*** Supplied text

What Happened Super Tuesday?

Before I dozed off around 12:30am, most Super Tuesday-related results were in except Ohio. I was shocked, shocked I say, how close that race was and this morning when I awoke around 5:30am, my gut proved correct: Mitt Romney eked out a victory in a state where a week ago, he was down in the polls anywhere from five to seven points. The Quinnipiac poll is usually a reliable barometer and it held Santorum as the Ohio leader for two weeks running. Yet, he lost it. He had the lead for over a month and what did he do? He just plain lost it.

As I said yesterday, Rick Santorum seems to have a depth and breadth problem. He’s literally a social issues pitbull who latches onto red meat and won’t let go. Santorum spent 12 years in the Senate, frequently taking to the Floor of the upper chamber with charts on partial-birth abortions and somehow finding time to decry gays as deviants. Ask any Senate staffer, Republican or Democratic, and they’ll tell you the same thing about the former Senator: Santorum was a one-trick pony and his presidential race has barely veered from that playbook. To his credit, he has been calling attention to “Obamacare,” describing it as the end of our liberty and declaring this as THE issue that made him run for President. So Santorum’s focus seems to parry back and forth between our health, our abortions, and my unrealized gay marriage.

This plays very well with the GOP base, specifically self-described evangelicals and christian conservatives. But in the end, does the average American who’s concerned about the cost of sending their kids to college? When an average American is standing at the gas pump, is he/she thinking about whether or not gay people can get married? When a 40-something mom is tooling through the grocery store stuffing Cheerios into her toddler’s mouth and telling her other two kids “No, you can’t have that cereal. It’s all sugar”, is she thinking about images of partial birth abortions? The answer to all of these is no. No they aren’t. Every single one of these “average Americans” is thinking about money, about how much that full cart of groceries is going to cost or whether or not to fill up the tank or just stop at $35. Don’t get me wrong. There is a wide swath of Americans who care about social issues. I’m from the South and believe me, they exist. And conservatives don’t just live in the South. While many states have progressive urban areas, they all have rural populations that consistently vote Republican.

The voters I tend to focus on are women. So let’s dive down into yesterday’s numbers and see what women did on Super Tuesday.

Romney won by three points with women. Only 21 percent of voters yesterday self-identified as “working women” and of those, Romney led by eight points over Santorum. Romney’s lead with unmarried women was a whopping 17 percent. That’s huge. But the most important number here is that three percent of all women. Without those votes, Santorum would’ve won Ohio. Which GOP candidate stayed away from social issues? Mitt Romney. And who made contraception and abortion and other social issues the lynchpin of his campaign in the Buckeye state? Rick Santorum. I’m thinking the fat lady sang yesterday and she wasn’t happy with Mr. Santorum.

******
*** Material supplied

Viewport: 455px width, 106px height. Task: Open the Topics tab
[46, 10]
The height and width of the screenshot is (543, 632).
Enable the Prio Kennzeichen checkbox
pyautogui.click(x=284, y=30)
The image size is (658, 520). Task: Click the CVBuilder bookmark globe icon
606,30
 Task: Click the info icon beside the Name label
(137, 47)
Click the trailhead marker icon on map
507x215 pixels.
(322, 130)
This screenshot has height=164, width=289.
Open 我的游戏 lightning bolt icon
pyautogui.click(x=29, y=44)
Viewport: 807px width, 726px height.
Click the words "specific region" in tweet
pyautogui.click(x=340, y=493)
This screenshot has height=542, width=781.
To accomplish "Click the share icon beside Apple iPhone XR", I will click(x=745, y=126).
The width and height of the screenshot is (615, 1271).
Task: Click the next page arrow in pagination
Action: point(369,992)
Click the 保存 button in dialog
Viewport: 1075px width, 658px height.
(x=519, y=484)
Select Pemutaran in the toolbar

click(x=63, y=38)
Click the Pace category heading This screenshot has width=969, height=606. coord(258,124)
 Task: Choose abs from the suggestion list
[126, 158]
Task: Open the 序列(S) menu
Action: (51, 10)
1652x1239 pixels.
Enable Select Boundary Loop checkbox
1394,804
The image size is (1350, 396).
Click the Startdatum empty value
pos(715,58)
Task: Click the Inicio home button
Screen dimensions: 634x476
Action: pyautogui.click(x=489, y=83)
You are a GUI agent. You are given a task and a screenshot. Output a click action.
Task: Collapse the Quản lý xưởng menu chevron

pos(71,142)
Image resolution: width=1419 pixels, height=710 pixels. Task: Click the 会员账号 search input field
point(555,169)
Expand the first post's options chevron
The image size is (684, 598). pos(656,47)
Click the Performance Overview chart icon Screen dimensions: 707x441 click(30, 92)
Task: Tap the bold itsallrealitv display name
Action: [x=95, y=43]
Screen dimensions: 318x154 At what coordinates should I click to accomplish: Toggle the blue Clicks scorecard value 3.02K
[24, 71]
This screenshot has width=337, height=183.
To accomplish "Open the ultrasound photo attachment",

******

Directions:
1. In the Super Tuesday post, why does the writer call the three percent of all women the most important number?
2. Print the Super Tuesday post from "Before I dozed" to "plain lost it.".
3. Translate this sentence from the Super Tuesday post into Spanish: "Romney won by three points with women."

Answers to the tasks:
1. According to the writer, without those votes Santorum would have won Ohio.

2.
Before I dozed off around 12:30am, most Super Tuesday-related results were in except Ohio. I was shocked, shocked I say, how close that race was and this morning when I awoke around 5:30am, my gut proved correct: Mitt Romney eked out a victory in a state where a week ago, he was down in the polls anywhere from five to seven points. The Quinnipiac poll is usually a reliable barometer and it held Santorum as the Ohio leader for two weeks running. Yet, he lost it. He had the lead for over a month and what did he do? He just plain lost it.

3. Romney ganó por tres puntos entre las mujeres.